■ **What is needed**: Can you render the part of the records that opens with the line containing "Companies (277, 59)" and closes with the line containing "Accueil (367, 96)" as a Markdown table with the columns Row and Line, numbering each line and leaving out blank lines?

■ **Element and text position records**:
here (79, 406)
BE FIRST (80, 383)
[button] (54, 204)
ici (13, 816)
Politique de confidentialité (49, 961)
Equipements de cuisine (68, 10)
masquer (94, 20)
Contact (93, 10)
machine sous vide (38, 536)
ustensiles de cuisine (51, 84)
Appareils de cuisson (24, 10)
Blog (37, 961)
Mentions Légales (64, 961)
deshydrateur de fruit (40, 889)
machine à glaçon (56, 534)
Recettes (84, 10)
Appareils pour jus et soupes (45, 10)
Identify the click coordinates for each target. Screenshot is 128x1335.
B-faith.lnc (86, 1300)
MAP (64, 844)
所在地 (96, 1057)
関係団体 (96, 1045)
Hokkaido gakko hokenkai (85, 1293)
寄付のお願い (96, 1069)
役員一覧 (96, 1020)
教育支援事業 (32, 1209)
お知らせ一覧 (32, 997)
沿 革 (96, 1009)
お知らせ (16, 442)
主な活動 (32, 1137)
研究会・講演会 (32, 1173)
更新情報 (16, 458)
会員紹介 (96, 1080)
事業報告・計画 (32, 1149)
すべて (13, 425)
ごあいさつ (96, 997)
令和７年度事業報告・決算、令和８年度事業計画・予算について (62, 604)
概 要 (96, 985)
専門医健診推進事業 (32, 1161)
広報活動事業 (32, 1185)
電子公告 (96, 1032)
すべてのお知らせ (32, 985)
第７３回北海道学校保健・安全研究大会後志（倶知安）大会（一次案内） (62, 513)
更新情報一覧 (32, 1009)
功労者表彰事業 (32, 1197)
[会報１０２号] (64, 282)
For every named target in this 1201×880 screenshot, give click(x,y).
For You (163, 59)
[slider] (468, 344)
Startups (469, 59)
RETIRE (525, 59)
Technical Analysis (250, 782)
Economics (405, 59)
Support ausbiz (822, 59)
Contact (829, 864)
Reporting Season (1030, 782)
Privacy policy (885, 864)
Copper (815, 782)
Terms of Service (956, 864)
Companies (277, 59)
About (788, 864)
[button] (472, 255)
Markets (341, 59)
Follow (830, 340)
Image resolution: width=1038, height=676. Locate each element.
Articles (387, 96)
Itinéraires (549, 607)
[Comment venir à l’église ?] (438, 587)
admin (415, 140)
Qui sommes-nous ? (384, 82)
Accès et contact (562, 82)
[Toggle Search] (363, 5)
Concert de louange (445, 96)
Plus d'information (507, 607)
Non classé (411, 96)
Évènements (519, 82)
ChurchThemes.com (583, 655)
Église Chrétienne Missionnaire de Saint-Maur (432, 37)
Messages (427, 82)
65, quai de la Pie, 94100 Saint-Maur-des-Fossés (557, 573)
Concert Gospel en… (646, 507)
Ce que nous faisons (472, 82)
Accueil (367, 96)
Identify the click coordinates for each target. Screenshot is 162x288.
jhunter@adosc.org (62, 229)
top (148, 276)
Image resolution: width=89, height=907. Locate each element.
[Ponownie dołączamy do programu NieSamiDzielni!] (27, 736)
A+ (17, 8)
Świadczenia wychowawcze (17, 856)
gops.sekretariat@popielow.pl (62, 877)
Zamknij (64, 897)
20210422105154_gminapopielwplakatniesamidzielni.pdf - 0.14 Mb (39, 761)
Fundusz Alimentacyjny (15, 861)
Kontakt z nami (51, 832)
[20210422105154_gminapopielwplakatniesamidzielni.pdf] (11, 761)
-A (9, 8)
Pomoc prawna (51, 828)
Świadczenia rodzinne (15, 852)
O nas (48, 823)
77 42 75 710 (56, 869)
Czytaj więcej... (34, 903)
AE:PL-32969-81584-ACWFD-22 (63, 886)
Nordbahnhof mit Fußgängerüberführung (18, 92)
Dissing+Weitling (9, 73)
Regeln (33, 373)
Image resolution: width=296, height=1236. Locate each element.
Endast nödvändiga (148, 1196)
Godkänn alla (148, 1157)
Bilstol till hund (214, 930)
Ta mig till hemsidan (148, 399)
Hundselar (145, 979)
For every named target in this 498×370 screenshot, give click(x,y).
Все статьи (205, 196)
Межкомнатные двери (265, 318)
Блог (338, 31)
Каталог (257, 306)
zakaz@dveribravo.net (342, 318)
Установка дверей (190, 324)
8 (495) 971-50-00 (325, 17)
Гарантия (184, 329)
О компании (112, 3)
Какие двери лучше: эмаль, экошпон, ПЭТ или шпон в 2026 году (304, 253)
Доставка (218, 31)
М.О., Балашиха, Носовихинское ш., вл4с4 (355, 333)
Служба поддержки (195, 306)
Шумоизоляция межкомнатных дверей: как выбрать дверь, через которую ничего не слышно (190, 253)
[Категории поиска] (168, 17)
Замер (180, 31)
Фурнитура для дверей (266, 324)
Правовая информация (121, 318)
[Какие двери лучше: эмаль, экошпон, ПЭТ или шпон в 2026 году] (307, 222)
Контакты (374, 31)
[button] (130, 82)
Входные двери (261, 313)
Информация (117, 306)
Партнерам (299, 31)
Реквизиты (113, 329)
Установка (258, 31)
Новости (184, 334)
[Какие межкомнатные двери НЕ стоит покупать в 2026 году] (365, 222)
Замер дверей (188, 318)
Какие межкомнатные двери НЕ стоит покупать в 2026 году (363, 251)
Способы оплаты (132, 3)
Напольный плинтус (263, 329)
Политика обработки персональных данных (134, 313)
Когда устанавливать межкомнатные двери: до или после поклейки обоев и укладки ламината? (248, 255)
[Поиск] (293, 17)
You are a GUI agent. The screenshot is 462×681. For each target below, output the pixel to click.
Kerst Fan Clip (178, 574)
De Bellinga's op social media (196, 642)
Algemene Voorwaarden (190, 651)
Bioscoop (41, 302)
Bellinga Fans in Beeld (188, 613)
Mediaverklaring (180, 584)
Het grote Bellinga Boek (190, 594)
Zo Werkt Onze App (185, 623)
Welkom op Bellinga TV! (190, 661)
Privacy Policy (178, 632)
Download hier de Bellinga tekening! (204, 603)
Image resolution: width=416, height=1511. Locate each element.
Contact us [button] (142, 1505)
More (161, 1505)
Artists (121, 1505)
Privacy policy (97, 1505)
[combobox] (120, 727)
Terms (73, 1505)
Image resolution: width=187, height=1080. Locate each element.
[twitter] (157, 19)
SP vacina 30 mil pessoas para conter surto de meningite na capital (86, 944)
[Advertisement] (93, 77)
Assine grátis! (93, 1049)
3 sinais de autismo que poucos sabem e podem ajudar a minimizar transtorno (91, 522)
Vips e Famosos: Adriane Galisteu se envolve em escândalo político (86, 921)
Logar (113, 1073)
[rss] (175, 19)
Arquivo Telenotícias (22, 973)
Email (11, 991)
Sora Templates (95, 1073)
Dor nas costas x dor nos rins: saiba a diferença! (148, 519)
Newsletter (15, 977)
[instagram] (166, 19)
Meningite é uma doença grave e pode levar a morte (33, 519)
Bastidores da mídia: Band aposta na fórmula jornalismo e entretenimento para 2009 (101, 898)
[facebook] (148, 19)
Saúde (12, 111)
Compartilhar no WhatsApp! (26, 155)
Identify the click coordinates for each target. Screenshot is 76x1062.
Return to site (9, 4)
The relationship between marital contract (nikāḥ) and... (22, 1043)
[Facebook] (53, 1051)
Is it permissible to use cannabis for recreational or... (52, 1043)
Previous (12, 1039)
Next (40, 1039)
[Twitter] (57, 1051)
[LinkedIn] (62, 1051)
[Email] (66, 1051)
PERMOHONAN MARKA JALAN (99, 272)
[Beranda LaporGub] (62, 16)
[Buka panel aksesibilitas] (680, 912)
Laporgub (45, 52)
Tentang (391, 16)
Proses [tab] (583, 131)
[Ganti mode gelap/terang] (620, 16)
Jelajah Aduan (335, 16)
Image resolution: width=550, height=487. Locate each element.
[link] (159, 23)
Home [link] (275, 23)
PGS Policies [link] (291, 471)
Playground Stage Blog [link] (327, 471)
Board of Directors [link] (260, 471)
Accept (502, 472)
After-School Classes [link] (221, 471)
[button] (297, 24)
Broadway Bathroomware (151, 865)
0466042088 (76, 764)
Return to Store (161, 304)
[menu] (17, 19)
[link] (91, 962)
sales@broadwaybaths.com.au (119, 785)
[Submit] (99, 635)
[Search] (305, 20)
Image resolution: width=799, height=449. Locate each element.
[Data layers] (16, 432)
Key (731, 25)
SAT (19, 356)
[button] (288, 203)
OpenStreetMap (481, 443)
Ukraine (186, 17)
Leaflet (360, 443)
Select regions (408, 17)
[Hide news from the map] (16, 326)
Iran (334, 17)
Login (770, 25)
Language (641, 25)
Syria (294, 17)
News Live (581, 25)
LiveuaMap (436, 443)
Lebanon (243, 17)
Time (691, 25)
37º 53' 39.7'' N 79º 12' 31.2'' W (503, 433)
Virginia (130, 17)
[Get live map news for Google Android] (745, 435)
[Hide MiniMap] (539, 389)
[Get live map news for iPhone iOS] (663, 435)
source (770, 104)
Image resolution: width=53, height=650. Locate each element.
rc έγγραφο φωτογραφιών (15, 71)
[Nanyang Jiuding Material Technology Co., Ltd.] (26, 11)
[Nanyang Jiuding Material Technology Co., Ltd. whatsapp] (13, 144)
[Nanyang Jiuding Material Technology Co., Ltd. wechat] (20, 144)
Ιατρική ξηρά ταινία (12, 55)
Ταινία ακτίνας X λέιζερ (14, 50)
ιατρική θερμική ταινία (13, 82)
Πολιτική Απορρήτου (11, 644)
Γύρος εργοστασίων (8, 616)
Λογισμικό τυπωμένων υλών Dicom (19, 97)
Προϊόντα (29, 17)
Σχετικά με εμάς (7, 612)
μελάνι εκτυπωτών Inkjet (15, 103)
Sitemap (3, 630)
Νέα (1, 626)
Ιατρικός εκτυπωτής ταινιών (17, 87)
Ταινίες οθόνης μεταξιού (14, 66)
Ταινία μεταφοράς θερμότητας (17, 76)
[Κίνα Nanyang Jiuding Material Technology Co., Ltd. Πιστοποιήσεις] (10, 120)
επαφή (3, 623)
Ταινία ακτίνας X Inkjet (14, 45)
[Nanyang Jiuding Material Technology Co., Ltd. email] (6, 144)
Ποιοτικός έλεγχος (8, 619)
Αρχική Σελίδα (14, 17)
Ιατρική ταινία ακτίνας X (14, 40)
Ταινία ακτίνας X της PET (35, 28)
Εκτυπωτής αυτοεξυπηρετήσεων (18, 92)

■ **The solution**:
| Row | Line |
|---|---|
| 1 | Companies (277, 59) |
| 2 | About (788, 864) |
| 3 | [button] (472, 255) |
| 4 | Markets (341, 59) |
| 5 | Follow (830, 340) |
| 6 | Image resolution: width=1038, height=676. Locate each element. |
| 7 | Articles (387, 96) |
| 8 | Itinéraires (549, 607) |
| 9 | [Comment venir à l’église ?] (438, 587) |
| 10 | admin (415, 140) |
| 11 | Qui sommes-nous ? (384, 82) |
| 12 | Accès et contact (562, 82) |
| 13 | [Toggle Search] (363, 5) |
| 14 | Concert de louange (445, 96) |
| 15 | Plus d'information (507, 607) |
| 16 | Non classé (411, 96) |
| 17 | Évènements (519, 82) |
| 18 | ChurchThemes.com (583, 655) |
| 19 | Église Chrétienne Missionnaire de Saint-Maur (432, 37) |
| 20 | Messages (427, 82) |
| 21 | 65, quai de la Pie, 94100 Saint-Maur-des-Fossés (557, 573) |
| 22 | Concert Gospel en… (646, 507) |
| 23 | Ce que nous faisons (472, 82) |
| 24 | Accueil (367, 96) |